Excerpted text:

Value-Based Care News

Local Post-Acute Care Resources Tied to Hospital Readmissions, Pay

A new study found that hospital readmission rates were lower when hospitals could access a larger local supply of primary care physicians, SNF beds, and nursing home beds.

Post-acute care options linked to hospital readmission rates

Source: Getty Images

By Jacqueline LaPointe

- Hospitals that had more local access to post-acute care services, such as primary care physicians and skilled nursing facility (SNF) beds, had lower thirty-day hospital readmission rates compared to hospitals that had limited local supply, according to a new study published in Health Affairs.

Hospital-run palliative care services and a greater local supply of licensed nursing home beds were also associated with lower thirty-day hospital readmission rates, a key factor in value-based incentive payment programs.

CMS provides incentive payments to Medicare hospitals that have lower thirty-day readmission rates through the Hospital Readmissions Reduction Program (HRRP). However, if hospitals fail to reduce their readmission rates to or under a target rate given by CMS, then hospitals in the mandatory HRRP receive a financial penalty in the form of reduced future Medicare reimbursements.

Data for analysis:
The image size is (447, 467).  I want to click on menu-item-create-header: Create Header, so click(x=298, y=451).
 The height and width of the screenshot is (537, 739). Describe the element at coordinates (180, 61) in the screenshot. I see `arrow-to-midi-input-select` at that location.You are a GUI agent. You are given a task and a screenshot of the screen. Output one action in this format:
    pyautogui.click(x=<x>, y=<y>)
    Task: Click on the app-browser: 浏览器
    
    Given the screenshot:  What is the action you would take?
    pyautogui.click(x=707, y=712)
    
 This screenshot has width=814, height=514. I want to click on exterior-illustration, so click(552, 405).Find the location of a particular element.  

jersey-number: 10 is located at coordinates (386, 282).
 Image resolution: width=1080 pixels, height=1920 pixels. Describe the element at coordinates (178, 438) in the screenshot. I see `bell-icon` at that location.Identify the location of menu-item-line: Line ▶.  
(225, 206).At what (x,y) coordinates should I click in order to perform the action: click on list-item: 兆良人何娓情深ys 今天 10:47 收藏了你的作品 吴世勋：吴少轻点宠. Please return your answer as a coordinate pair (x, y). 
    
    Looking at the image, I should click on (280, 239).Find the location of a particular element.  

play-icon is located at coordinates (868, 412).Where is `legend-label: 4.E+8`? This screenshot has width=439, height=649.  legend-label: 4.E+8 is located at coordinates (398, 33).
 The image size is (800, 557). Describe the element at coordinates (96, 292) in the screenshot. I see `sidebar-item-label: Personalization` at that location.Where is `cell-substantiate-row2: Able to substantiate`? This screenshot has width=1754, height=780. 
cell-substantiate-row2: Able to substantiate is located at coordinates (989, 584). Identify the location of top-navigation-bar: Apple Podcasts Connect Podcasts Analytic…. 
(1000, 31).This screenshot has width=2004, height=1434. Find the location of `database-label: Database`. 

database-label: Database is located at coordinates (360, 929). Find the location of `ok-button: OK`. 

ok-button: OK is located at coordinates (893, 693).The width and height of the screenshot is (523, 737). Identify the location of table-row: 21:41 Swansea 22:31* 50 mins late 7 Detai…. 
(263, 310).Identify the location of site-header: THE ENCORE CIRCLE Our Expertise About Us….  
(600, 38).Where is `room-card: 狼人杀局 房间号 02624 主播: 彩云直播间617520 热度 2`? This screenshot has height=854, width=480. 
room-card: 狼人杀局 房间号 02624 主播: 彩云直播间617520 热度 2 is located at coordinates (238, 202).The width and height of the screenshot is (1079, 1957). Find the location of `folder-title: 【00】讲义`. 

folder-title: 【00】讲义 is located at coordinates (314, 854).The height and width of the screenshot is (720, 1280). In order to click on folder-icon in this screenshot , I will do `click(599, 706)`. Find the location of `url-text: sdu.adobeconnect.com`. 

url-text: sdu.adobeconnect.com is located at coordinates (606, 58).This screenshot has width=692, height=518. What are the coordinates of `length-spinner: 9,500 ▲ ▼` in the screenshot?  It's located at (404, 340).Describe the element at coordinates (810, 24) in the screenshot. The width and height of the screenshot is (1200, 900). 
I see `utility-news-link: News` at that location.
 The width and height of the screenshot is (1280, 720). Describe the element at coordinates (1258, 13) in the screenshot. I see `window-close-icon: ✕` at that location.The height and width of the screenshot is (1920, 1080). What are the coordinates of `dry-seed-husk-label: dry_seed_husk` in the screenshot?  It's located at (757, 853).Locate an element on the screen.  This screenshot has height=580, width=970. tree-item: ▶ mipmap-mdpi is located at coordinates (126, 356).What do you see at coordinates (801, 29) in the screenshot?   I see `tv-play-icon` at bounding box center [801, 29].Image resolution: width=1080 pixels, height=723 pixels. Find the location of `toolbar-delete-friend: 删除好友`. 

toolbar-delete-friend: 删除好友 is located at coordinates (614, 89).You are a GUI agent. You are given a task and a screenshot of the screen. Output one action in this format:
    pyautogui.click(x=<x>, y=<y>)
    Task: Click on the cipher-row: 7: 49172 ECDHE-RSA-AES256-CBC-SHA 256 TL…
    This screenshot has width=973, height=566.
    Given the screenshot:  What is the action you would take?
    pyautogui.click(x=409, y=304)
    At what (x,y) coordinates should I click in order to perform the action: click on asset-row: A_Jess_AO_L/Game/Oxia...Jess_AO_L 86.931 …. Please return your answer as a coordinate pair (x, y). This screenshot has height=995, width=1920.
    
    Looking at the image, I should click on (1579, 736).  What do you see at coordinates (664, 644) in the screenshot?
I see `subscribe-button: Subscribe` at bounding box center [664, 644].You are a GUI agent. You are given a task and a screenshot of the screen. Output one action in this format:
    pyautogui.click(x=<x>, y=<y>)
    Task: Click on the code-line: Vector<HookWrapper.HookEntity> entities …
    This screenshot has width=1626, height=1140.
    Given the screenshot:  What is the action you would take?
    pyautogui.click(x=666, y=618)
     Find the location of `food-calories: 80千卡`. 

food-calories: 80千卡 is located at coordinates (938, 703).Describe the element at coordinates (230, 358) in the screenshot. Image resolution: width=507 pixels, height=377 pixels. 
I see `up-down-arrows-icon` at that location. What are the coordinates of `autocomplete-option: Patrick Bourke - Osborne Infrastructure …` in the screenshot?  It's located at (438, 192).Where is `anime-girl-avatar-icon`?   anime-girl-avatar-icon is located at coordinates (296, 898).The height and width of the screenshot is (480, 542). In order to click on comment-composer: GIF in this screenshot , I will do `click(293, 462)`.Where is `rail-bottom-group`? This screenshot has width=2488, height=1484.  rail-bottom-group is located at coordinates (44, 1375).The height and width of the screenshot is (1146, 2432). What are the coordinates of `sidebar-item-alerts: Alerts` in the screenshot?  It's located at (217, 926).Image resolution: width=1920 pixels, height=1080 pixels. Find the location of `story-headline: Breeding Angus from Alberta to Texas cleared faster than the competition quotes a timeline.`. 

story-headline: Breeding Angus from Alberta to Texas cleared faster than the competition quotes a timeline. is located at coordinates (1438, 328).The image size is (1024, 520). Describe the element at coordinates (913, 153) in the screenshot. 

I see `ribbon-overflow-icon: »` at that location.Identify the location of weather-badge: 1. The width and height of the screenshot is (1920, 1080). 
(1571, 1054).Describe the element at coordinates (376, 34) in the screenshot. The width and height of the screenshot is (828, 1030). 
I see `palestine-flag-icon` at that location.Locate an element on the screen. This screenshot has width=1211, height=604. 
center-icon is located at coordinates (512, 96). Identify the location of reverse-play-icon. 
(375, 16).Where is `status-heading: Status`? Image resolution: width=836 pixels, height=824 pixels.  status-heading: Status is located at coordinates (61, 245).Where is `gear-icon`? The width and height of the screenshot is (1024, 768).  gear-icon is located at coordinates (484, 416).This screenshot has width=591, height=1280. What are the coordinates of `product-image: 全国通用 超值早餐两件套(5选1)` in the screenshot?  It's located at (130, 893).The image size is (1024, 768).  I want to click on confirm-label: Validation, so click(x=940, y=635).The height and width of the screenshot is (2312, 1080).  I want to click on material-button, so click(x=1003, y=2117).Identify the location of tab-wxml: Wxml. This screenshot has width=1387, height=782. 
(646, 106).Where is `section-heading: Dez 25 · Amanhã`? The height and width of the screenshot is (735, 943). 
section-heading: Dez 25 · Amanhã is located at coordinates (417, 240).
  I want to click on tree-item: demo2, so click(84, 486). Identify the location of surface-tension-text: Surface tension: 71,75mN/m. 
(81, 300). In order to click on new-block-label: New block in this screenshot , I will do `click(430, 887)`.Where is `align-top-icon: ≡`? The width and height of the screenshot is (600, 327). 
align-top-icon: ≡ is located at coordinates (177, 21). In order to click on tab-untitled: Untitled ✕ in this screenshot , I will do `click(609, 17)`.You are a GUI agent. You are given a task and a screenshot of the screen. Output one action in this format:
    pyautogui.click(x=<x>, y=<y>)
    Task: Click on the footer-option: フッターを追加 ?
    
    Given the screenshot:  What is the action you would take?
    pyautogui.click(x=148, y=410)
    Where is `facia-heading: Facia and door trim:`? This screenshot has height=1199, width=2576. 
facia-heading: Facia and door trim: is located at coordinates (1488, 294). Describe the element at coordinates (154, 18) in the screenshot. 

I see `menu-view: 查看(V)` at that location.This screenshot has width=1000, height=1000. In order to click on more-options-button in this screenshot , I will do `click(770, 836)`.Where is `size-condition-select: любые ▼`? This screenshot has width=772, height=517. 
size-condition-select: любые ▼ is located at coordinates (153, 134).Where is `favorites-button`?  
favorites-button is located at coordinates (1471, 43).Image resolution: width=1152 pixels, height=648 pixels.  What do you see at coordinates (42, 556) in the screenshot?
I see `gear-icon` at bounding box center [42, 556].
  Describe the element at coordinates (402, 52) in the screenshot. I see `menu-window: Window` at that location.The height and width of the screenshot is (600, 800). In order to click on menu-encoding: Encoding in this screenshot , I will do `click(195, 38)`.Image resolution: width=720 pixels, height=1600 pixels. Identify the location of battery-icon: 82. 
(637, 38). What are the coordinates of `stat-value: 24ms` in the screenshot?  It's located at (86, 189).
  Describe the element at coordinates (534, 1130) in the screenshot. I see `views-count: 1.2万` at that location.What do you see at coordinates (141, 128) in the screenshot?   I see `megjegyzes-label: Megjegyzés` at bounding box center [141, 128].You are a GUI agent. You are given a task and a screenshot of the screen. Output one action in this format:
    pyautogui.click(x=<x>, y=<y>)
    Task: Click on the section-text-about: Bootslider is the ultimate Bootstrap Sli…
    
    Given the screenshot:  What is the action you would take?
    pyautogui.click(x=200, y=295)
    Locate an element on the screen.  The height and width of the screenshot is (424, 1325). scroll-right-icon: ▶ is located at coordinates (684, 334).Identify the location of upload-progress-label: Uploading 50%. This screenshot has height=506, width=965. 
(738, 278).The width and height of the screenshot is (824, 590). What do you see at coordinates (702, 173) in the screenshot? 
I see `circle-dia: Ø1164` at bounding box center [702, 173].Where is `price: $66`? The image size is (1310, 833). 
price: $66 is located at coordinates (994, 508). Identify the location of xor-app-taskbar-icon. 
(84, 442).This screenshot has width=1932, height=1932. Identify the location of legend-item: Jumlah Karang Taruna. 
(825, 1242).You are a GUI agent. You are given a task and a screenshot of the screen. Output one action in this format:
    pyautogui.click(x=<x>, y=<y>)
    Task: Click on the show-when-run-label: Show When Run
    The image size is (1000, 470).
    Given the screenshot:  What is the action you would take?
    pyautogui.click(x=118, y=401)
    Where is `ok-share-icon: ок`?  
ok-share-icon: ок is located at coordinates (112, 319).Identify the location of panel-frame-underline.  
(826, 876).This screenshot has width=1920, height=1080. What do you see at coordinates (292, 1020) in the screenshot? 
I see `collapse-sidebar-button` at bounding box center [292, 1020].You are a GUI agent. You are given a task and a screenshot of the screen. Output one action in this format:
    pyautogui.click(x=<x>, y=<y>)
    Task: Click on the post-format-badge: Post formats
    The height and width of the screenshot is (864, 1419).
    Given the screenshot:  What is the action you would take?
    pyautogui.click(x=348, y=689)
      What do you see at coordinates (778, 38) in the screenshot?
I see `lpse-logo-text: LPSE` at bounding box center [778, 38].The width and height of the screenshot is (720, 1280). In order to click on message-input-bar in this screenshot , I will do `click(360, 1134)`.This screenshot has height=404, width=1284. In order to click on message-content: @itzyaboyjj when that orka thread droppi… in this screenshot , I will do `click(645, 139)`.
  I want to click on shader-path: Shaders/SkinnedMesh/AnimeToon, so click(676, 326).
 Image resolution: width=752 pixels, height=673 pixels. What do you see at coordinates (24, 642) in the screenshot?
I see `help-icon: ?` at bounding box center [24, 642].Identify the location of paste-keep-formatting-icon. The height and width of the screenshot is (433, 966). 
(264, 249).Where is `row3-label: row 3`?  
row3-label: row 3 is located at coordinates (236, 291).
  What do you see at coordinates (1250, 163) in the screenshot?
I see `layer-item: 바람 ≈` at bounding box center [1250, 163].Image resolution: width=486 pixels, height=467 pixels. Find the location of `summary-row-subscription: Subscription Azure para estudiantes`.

Work order:
Copy the readmissions article from "Post-acute care options" to "in Health Affairs.", but change "thirty-day" to "30-day".

Task output:
Post-acute care options linked to hospital readmission rates

Source: Getty Images

By Jacqueline LaPointe

- Hospitals that had more local access to post-acute care services, such as primary care physicians and skilled nursing facility (SNF) beds, had lower 30-day hospital readmission rates compared to hospitals that had limited local supply, according to a new study published in Health Affairs.